Peripheral nerve hyperexcitability syndrome: A clinical, electrophysiological, and immunological study
Yimin Wu and Jiayu Shi contributed to the work equally and should be regarded as co-first authors.
Abstract
Introduction
Peripheral nerve hyperexcitability syndrome (PNHS) is characterized by muscle fasciculations and spasms. Nerve hyperexcitability and after-discharges can be observed in electrophysiological studies. Autoimmune mechanisms play a major role in the pathophysiology of primary PNHS.
Methods
We retrospectively conducted a case–control study recruiting patients with clinical and electrophysiological features of PNHS. Control patients were diagnosed with other neuronal or muscular diseases. Contactin-associated protein2 (CASPR2) and leucine-rich glioma-inactivated1 (LGI1) antibodies were examined.
Results
A total of 19 primary PNHS patients and 39 control patients were analyzed.

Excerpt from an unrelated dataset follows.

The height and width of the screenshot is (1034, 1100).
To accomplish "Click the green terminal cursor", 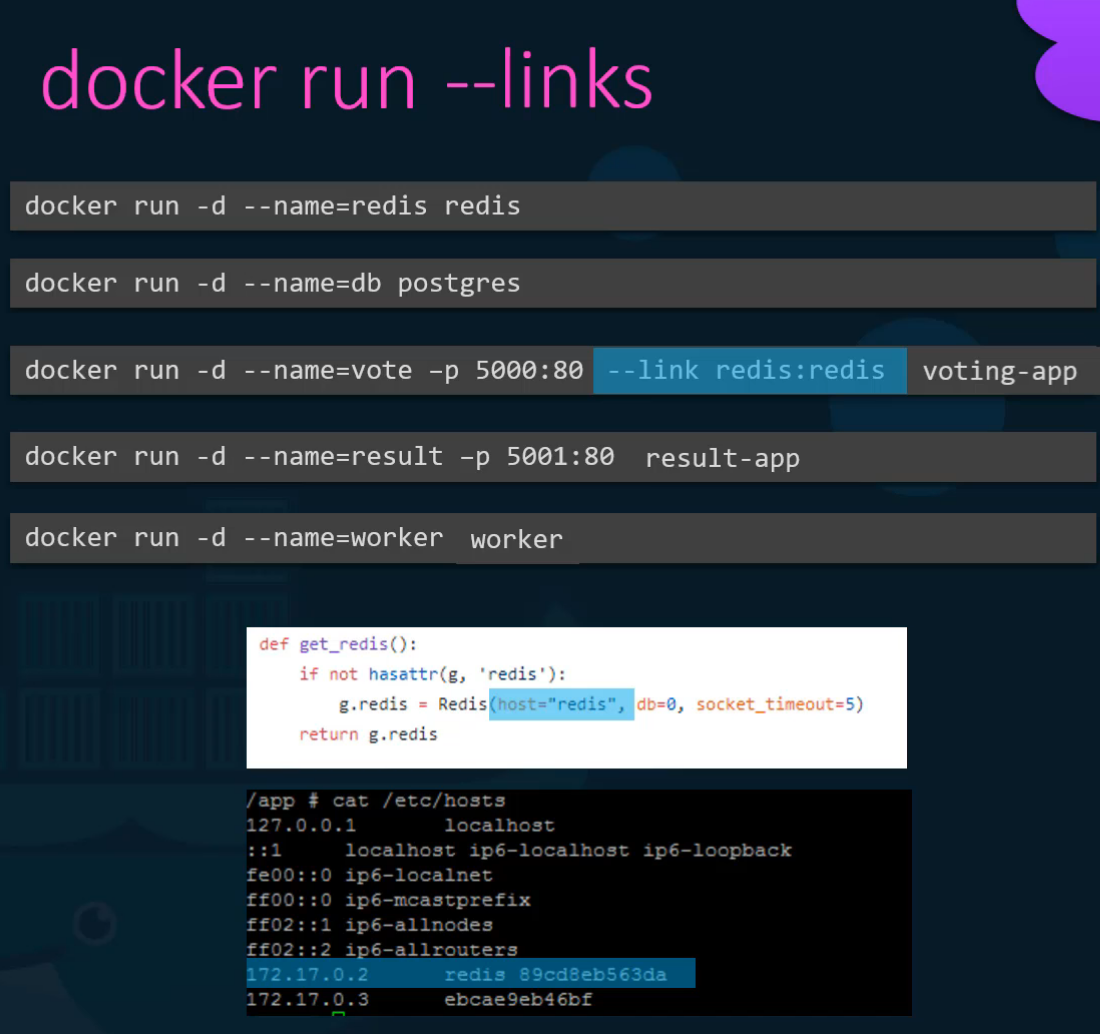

The most common symptoms for the case group were fasciculations (11/19) and muscle spasms (13/19). Case group patients were likely to demonstrate electrodiagnostic findings of nerve hyperexcitability (17/19) and after-discharges in the tibial nerve (19/19). We found high prevalence of CASPR2 (9/19) and LGI1 (6/19) antibodies in the case group.
Discussion
Primary PNHS patients were likely to show after-discharges in the tibial nerve. The pathogenesis of PNHS is autoimmune CASPR2 and LGI1 antibodies are possible pathogenic antibodies for primary PNHS.
CONFLICTS OF INTEREST
None of the authors has any conflict of interest to disclose.
Open Research
DATA AVAILABILITY STATEMENT
The data that support the findings of this study are available from the corresponding author upon reasonable request.